In this course, you will use several online tools. Links are on top of this page (the red rectangles). Here is what to use when:

  1. For questions, news, and discussions, we use Piazza. Piazza is an excellent discussion group that can handle a large number of users and topics. If you have any question about the course (homeworks, videos, etc.), ask it on Piazza. Piazza is a public forum where students can help each other. You'll get rewarded for asking questions or answering them. I'll pitch in too if nobody has the answer, but in previous semesters I have found to my amazement and delight that this doesn't happen very often.
  2. For submitting work and for grades, we use Canvas. Canvas is a private system that keeps your grades secure from prying eyes, and that gives you a proof of timely submission for your assignments. (In some courses, Canvas is used for providing the course materials as well, but this course is an “open” course—everyone can look at the materials without a login.)
  3. Video lectures are at Udacity. Originally, this online course started as a “massively open online course” or MOOC with Udacity, but they decided that there is more money to be made with corporate training than higher education. However, the videos and exercises are still there, and they have a nice system for showing them in order and remembering the place where you took a break. You will watch these videos instead of going to a classroom.
  4. This website has a schedule with a detail plan of what you should do each week. Be sure to check it at the beginning of every week!
  5. Office hours and class discussions are through Webex. If you are a local student, you can also visit me in my office (MacQuarrie Hall 416) during office hours.
  6. Feel free to email me with private questions and concerns. My email is Cay.Horstmann@sjsu.edu. But for questions about the course material or homework, please use Piazza, not email. You'll earn a point for asking a question, and you'll earn the gratitude of your classmates for asking what's on their mind too.

Why Should I Take This Course?

You want to learn to code. You really do. Once you know how to code, you can automate mundane digital tasks in your life. And even if you are lucky enough to live a life that is free of mundane digital tasks, you want to know what can and what cannot be coded.

Imagine you were the president of this country, and your advisors told you that it would be a piece of cake to implement a web site that instantly checked that any applicant was who they claimed they were, how much money they made, and what health insurance subsidies they could claim. After having taken this course, you'd know to ask some questions. Browsing plans, sure. Computing subsidies in real time? That's really hard. Quite probably, some people in Washington are kicking themselves this very moment that they didn't take a programming course when they had a chance.

This course teaches you the basics of programming and the way that computer scientists think. If you so choose, it launches you towards a career in computer science. If you are a student in another discipline, you will be able to put what you learned to practical use in your field. What's not to like? Go take this course.

Ok, it's not that simple. There is a catch. Learning how to code is hard work. But the magic of this particular offering is that the hard work is reduced to that, just hard work. When set up the right way, programming is just practice, like learning to play the piano or propelling an orange ball into a circle with attached webbing.

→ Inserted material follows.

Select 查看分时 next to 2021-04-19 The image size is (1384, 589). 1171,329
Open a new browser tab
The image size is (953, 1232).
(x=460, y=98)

And that's how the course is set up. You'll listen to me for a couple of minutes. Then you'll put to work what you just heard. You may be confused, but that's ok. You'll try out an exercise. If you get it, move on. If not, check out how I did it. Feel free to listen again if you are still unsure. Ask a question in the discussion group, or just check out what others have asked. Ultimately, the exercises are what counts. Give them your best, and you will learn. Just like the folks who keep putting their fingers onto those white and black keys, or who keep propelling that orange spheroid. Practice does make perfect.

Most people get quite good at programming with practice. Take this course and be one of them.